Because this movie is cutting edge and quite the trailblazer, they don’t get killed in the act. They get killed later. I should also note that this “news crew” Nami has assembled consists of maybe one or two people with regular old cameras. You’re going in search of a depraved killer and you don’t take a video camera or at least tape recorder and microphone? Come on! He may grant you an exclusive!
The movie then spends the rest of the time killing off everyone but Nami. Along the way Nami runs into a whole bunch of TVs with her image, just in case none of us caught on that the reason this idiot sent the snuff film was because he was obsessed with Nami. While Nami is milling around the warehouse waiting for really gross stuff to happen to her friends, she runs into a guy dressed in black, who eventually tells her that he and his brother, Hideki, used to play in this place as kids and that he’s looking for his little brother now.

Nami gets help escaping the warehouse and she gets ready to leave (all her friends have disappeared at this point), but then she sets her face in a grimace, takes a swig of some soda left in the SUV, ties her hair up in a bun, grabs a flashlight and heads back into the warehouse! ARRRGHH! I’m sure the filmmaker wanted to show that this experience empowered her (too bad it was at the cost of four of her friends’ lives), but this isn’t some kind of Terminator 2 thing going on here. Sarah Connor was trying to save the future and she went into serious training. Nami is just going back into a warehouse that if no one ever went in again, the killings would probably stop since Hideki has already moved in and wouldn’t want to break the lease.
The movie lost whatever momentum and mounting terror it had at this point. It is suspenseful when someone is trying to survive an evil dead trap (whatever that is), but once you survive and make it out, it’s over. If you make it out safely and then go back in, I’m jumping ship and I’m hitching my bandwagon to the killer because you don’t deserve to live, but I know you will, because that’s what always happens in these cruddy slasher flicks.

Once back inside the warehouse, she finds the killer’s lair and it turns out he has a mother fixation and sees Nami as some type of mother substitute. There is a confrontation and the film then rolls out the old parasitic twin gag and bottoms out with a nonsensical shock ending.

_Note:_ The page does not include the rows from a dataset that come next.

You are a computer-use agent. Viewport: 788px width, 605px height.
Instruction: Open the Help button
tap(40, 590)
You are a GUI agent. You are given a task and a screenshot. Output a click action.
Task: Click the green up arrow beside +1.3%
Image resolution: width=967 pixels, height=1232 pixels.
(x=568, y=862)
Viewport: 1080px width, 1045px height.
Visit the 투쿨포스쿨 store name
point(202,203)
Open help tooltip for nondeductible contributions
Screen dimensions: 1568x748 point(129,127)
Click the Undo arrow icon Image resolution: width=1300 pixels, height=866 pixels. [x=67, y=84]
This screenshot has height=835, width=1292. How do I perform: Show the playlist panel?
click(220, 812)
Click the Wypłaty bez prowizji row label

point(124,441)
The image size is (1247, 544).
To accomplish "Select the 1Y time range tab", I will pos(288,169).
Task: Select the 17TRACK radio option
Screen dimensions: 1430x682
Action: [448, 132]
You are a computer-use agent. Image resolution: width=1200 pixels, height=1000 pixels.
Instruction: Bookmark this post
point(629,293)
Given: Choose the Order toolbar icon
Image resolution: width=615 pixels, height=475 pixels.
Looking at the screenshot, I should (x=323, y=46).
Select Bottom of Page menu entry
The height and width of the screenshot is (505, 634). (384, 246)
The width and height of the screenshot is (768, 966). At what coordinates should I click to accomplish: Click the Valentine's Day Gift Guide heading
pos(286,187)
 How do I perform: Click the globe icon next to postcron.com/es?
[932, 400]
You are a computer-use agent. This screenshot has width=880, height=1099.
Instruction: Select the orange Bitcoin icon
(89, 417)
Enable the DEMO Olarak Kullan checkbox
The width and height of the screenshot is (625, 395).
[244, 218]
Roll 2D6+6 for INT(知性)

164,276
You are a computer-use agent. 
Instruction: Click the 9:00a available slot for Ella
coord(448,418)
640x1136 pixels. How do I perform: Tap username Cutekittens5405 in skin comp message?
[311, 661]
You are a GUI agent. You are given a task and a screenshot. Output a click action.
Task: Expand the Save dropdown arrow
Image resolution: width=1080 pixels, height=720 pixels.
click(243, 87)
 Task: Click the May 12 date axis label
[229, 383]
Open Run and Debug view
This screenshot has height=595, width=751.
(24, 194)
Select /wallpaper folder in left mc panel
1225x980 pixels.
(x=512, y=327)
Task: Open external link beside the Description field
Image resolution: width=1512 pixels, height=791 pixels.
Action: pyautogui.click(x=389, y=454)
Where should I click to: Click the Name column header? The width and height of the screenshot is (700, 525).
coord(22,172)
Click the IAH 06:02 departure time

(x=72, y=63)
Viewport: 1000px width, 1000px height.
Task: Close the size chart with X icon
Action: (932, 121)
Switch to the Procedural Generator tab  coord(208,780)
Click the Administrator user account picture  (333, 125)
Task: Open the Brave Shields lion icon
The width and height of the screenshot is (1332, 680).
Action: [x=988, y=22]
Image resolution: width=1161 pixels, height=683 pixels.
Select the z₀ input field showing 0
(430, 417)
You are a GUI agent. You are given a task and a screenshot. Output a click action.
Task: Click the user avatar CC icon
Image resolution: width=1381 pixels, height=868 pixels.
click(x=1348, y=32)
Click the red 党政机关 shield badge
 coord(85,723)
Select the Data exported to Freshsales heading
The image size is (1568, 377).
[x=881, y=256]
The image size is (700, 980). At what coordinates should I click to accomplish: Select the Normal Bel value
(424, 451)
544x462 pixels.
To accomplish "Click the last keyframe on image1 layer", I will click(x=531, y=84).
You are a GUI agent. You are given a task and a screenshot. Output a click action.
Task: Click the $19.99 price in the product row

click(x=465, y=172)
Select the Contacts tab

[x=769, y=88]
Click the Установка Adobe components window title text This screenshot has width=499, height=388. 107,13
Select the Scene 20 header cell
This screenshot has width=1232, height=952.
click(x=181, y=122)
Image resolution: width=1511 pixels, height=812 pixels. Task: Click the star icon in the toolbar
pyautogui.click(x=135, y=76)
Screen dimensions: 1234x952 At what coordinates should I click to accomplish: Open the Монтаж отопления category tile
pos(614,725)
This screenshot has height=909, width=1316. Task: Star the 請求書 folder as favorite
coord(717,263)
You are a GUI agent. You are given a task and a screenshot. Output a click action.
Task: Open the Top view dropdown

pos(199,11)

The movie is an overrated jumble of slasher cliches. You have nice, fancy camera work and elaborately staged death scenes to distinguish it from the rest of the murderous freak movies out there, but the movie isn’t about much of anything and it is basically just a slice and dice flick with some Japanese flavoring. If you lower your expectations and don’t mind watching a derivative, but fast paced splatter movie that has a better than average look, both you and the psychotic vestigial fetus festering in your brain will be mildly satisfied.